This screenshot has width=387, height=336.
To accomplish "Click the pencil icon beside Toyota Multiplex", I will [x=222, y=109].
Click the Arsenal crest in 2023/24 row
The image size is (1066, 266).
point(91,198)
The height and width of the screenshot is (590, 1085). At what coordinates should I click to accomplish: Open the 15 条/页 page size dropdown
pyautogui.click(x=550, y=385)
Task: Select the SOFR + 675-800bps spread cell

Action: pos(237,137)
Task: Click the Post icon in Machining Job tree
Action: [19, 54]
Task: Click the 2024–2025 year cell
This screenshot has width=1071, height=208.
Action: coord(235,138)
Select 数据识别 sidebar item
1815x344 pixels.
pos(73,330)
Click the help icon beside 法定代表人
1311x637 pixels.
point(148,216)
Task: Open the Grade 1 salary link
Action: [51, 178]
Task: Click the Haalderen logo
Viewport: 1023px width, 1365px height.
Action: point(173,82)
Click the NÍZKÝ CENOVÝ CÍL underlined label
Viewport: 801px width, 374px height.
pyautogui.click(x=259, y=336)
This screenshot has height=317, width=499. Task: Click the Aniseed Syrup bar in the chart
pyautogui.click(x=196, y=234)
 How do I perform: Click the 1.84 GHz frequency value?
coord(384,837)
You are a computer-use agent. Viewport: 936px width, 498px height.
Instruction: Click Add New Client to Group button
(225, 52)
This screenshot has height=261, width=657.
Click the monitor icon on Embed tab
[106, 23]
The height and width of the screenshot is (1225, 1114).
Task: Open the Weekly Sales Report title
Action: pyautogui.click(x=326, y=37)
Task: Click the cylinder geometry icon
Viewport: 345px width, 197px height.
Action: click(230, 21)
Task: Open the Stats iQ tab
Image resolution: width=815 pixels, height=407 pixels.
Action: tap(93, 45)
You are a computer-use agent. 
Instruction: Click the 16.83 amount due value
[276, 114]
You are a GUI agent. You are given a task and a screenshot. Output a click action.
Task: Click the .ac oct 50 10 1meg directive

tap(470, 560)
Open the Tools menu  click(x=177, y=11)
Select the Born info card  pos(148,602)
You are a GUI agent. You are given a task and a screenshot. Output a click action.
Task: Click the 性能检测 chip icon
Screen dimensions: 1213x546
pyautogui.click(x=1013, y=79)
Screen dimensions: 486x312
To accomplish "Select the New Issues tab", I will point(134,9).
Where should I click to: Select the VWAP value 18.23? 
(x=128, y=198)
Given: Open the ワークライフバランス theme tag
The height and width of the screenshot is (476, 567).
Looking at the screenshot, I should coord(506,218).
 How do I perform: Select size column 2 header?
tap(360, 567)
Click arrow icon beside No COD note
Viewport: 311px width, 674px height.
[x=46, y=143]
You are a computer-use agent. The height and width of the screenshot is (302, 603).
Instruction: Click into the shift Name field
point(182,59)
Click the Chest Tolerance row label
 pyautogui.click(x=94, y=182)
******
INSTRUCTIONS FOR THE TASK: Print, exactly and only, the lines running from the one with "Click arrow icon beside No COD note" to the end of the data above.

TASK ANSWER:
Click arrow icon beside No COD note
Viewport: 311px width, 674px height.
[x=46, y=143]
You are a computer-use agent. The height and width of the screenshot is (302, 603).
Instruction: Click into the shift Name field
point(182,59)
Click the Chest Tolerance row label
 pyautogui.click(x=94, y=182)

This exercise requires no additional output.